GOAL OF THE EXERCISE: Continue the account below about connecting a LaserJet 6MP printer to a Mac running OS X, picking up after its last sentence.

PASSAGE PROVIDED:
==========
So, I've got this printer, a Hewlett-Packard LaserJet 6MP, and it's a real workhorse. Only problem is that it wants to talk to my desktop Mac (a B&W G3 with a G4 processor transplant and a gig of—alas!—apparently non-spec RAM to which "Panther" proved violently allergic, running OS 10.2.8) via a serial port. Nichto problemo, you'd think, because providentially the B&W is tricked out with a serial port out where the modem port would ordinarily be, and this would be end-of-story back in the palmy days of OS 9, when that arrangement (with, you know, the "Appletalk" thingums strung out between the two devices) worked just fine. OS X, unfortunately, does not provide for serial port anything. If you want to print, you send that data out the ethernet port like a good Christian.
==========
MATERIAL SUPPLIED:
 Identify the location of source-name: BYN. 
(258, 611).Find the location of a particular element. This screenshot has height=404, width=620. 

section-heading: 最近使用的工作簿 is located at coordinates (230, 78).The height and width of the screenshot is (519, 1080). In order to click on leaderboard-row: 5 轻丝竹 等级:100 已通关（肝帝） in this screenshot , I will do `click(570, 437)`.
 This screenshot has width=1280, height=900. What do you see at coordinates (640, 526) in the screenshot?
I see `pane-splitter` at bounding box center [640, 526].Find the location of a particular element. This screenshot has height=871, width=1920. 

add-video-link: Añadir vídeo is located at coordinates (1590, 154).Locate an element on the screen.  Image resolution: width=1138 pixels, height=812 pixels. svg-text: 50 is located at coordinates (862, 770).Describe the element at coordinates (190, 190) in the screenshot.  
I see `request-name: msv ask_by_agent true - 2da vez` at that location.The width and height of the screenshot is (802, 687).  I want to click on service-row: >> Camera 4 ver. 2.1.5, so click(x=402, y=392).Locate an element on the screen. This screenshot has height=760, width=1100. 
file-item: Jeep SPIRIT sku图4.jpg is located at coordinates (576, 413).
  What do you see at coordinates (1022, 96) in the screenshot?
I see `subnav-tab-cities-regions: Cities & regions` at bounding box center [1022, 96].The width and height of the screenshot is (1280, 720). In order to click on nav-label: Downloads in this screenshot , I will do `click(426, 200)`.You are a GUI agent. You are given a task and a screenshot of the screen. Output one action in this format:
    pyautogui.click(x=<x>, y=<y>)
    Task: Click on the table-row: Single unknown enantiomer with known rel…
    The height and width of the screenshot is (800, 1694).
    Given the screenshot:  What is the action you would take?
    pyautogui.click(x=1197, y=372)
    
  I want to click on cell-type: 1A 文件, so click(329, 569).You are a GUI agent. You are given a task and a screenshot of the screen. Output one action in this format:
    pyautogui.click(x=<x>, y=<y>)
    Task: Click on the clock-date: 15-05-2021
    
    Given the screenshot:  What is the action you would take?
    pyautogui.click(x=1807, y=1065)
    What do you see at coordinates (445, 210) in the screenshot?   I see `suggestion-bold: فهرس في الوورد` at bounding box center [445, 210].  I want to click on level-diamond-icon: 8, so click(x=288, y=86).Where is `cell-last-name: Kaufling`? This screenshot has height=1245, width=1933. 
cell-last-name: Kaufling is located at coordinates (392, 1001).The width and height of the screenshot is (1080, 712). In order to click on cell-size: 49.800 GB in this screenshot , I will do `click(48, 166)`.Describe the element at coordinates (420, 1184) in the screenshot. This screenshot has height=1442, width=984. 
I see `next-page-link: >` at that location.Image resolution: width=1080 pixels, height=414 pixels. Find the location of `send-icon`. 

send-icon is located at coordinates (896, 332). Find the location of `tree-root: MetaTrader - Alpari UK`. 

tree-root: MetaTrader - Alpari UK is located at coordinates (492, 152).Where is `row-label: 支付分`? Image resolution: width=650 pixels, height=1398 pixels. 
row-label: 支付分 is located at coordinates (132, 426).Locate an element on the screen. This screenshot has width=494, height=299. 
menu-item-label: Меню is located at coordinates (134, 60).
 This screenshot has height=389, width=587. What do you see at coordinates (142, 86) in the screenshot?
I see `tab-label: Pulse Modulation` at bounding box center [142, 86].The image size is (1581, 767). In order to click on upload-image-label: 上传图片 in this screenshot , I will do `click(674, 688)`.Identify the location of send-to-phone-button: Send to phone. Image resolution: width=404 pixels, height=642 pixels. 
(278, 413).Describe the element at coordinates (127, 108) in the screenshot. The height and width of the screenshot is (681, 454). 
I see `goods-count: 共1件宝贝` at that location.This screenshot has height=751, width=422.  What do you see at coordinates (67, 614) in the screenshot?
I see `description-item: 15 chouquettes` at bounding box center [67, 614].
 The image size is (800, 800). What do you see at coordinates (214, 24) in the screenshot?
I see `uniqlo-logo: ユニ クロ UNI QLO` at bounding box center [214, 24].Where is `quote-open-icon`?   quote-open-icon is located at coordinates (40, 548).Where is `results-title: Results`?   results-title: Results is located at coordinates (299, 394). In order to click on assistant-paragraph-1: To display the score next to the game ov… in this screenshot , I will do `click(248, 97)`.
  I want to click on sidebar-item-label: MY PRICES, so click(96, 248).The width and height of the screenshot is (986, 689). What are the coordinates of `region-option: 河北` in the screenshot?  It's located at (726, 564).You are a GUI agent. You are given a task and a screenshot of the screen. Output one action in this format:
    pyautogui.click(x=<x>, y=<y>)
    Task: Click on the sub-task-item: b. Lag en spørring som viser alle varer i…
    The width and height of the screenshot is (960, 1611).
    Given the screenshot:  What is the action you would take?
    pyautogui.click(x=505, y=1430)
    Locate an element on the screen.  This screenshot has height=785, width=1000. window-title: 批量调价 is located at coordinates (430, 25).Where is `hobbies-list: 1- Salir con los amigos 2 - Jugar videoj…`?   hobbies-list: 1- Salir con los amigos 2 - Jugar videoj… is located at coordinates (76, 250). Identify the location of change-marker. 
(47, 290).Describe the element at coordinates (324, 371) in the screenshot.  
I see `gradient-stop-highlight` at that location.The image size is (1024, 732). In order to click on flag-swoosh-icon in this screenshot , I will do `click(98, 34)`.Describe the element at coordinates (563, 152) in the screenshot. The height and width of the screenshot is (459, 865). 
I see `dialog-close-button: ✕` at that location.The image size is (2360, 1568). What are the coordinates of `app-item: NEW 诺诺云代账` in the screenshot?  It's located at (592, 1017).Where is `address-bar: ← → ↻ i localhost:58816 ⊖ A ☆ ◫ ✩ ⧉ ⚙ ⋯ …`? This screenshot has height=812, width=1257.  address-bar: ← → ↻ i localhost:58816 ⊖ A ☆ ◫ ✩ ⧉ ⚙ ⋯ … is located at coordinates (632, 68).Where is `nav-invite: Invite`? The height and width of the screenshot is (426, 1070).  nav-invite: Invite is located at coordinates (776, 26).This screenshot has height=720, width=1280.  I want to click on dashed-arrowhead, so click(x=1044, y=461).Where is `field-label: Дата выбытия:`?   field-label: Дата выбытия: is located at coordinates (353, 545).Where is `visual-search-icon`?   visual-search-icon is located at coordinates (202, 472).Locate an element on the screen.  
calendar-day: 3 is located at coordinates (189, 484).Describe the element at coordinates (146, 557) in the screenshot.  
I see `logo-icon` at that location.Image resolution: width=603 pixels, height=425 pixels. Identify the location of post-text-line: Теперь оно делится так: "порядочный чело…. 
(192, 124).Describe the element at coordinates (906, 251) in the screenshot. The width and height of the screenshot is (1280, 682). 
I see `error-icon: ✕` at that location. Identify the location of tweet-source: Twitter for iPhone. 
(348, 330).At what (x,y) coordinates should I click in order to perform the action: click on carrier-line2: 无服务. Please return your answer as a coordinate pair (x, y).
==========
WRITTEN ANSWER:
Fortunately, sometime back I acquired on eBay a magic box (from a mfr now deceased) yclept "Dayna EtherPrint-T," which sits between the devices, talking to the Mac via an ethernet cable and to the LaserJet via the Appletalk thingums. Unfortunately, among the configurations I have attempted to date, the printer will print only when the "EtherPrint-T" is connected directly to the Mac's single ethernet port via a crossover cable. Attempts to interpose a hub (with crossover and patch cables) have all come a cropper.
My moderately nightmarish home network was configured by a mad Russian teenager (our own laid-back Jvlivs Caesar's energetic kid brother), and so far as I can determine the wires run as follows:
Phone company line in --> ADSL "modem" (hereafter "ADSL box")
ADSL box --> "Linksys" 4-port router
Linksys port 1 --> to downstairs office, where it connects to a Wintel box
Linksys port 2 --> to upstairs garrett, where it connects to old Mac OS 9 machine (which can't handle it: direct connection to ADSL box, yes; via Linksys, no). This line can obviously be repurposed.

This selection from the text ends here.